● **Reading text**:

Clothing wise, I will make sure I wear dark clothes when I am on set on “Breakfast”, or would have done, just in case, and looser clothes as well. I love clothes, but I would not be wearing a tighter fitted dress if I was on my period, I would make sure I wore wider trousers. I am wearing a jumpsuit today, for example, but I would not have worn a jumpsuit because I would need to whip out and whip back in. But those are tiny things. Yes, they are there, but I think it feels normal, does it not?
Vicky Pattison: Yes, you normalise it.
Naga Munchetty: We normalise it. That is just life. Poor us. Poor me. “Oh she has to decide between a jumpsuit and a pair of trousers, oh poor Naga.” It is a first-world problem in some ways, but it all contributes to the anxiety.
Elliot Colburn: Absolutely. Vicky, same question to you.
Vicky Pattison: It has cost me a fortune in Dairy Milk. [Laughter.]
Because PMDD is predominantly a mental health struggle rather than physical, the cost for me has always been the quality of my life. Ten days where you just do not want to get off the sofa, where you cannot bring yourself to talk to anybody, where you feel like the world would be a better place without you in it.
Listening to Naga talk about how she dealt with this when she was younger, I was so old when I realised what was going on with me, I was in my 30s.

● **Information shown**:
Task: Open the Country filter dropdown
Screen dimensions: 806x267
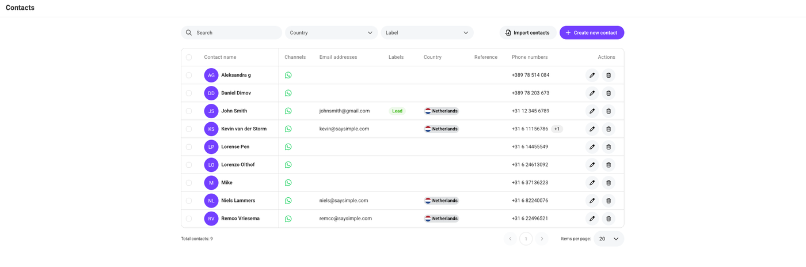Action: (331, 33)

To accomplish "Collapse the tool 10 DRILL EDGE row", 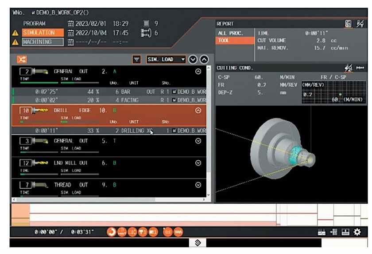I will [198, 111].
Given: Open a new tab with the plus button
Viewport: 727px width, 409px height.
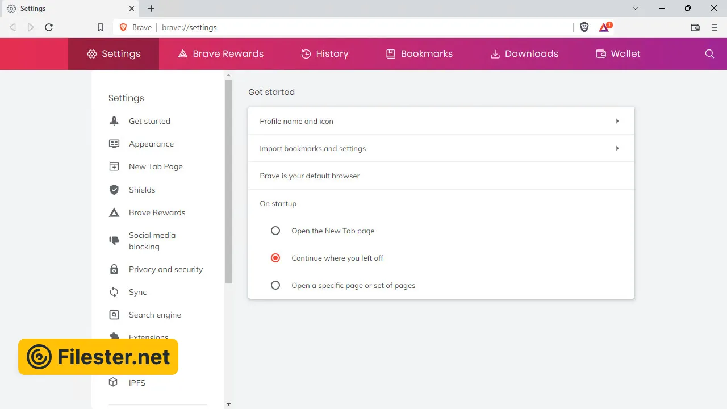Looking at the screenshot, I should (151, 9).
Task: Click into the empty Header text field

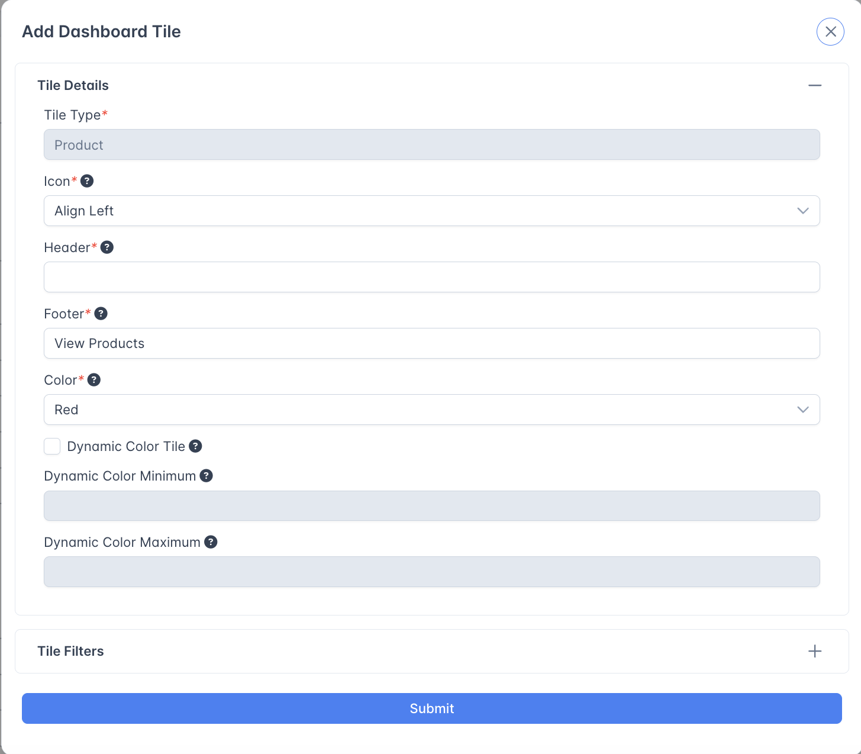Action: tap(431, 277)
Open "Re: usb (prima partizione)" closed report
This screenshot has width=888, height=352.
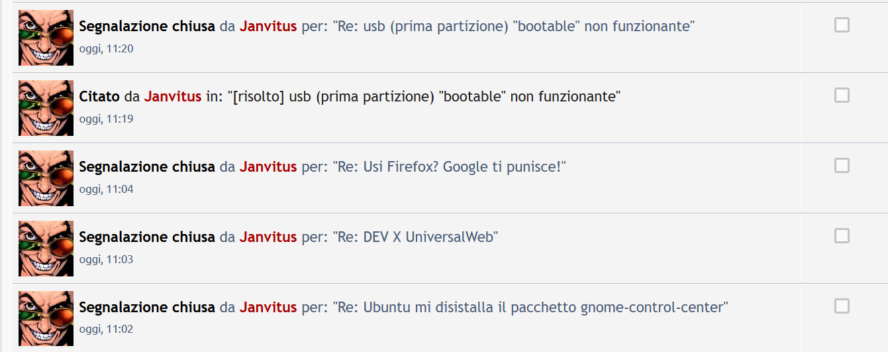[x=513, y=27]
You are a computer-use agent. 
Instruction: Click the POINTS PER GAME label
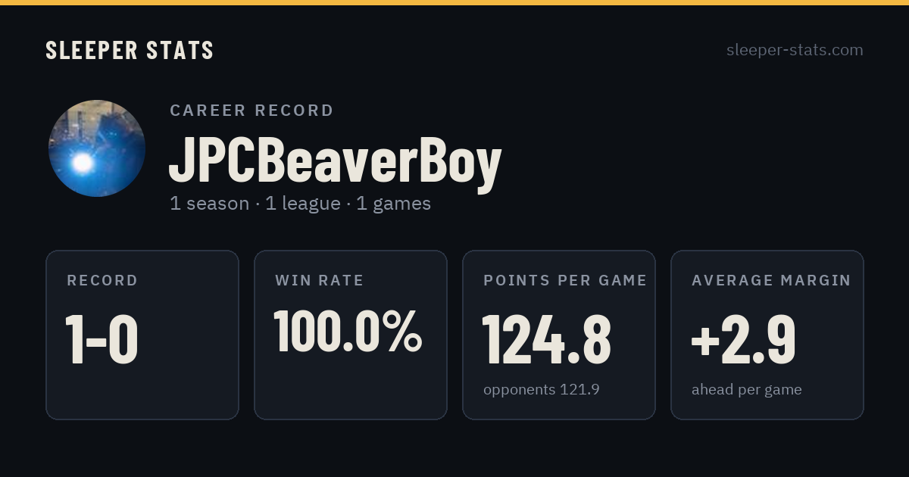[x=565, y=281]
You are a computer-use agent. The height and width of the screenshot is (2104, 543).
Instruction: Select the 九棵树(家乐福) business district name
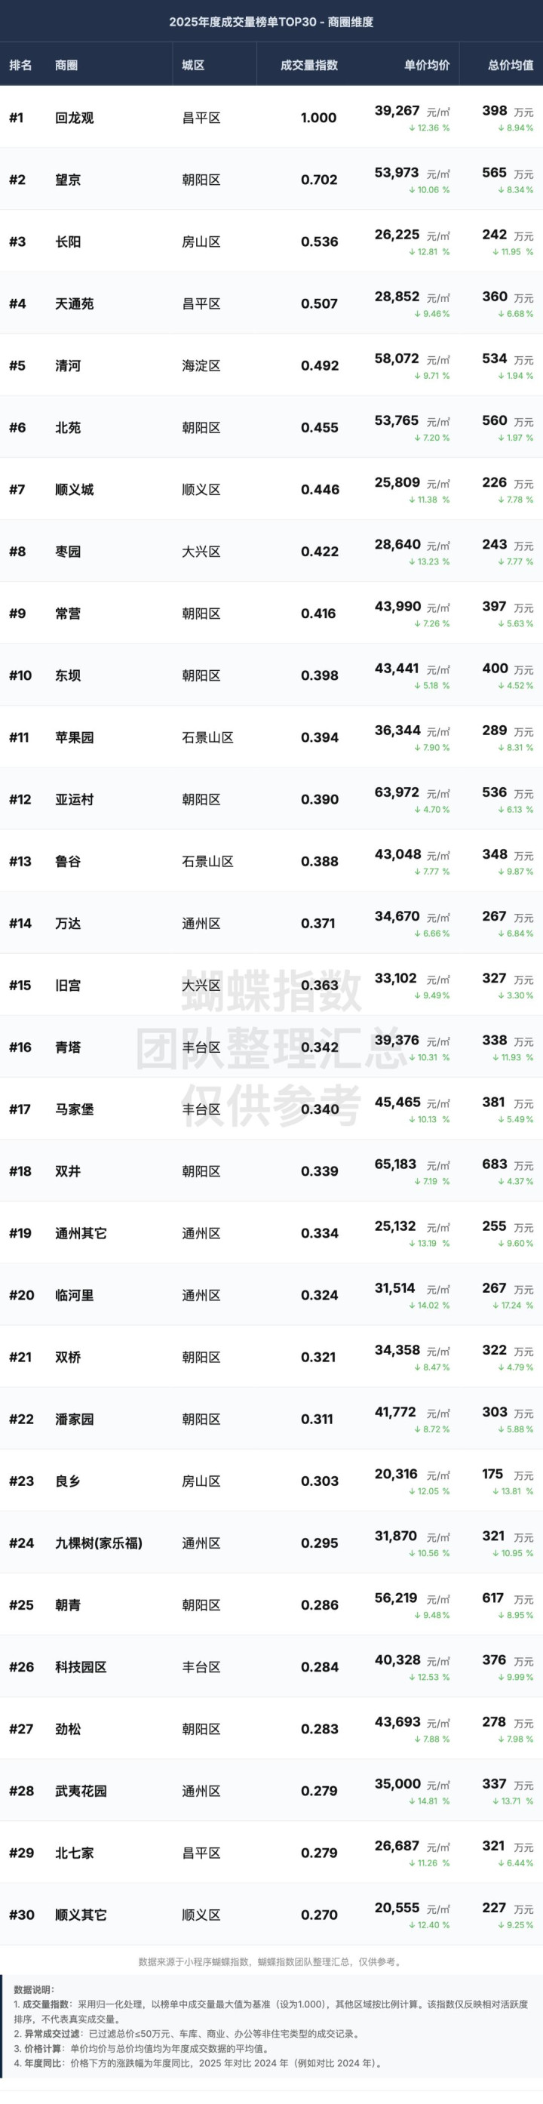click(x=99, y=1543)
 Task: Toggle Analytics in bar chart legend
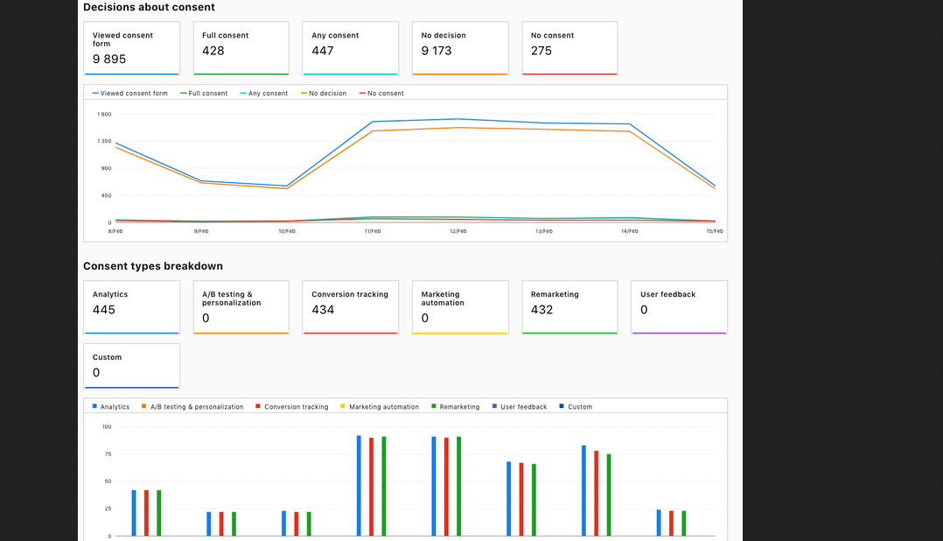(114, 407)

● **Instructions for the task**: According to the transcript, at what age did Vicky Pattison realize what was going on?

● **Exercise solution**: In Vicky Pattison's 30s.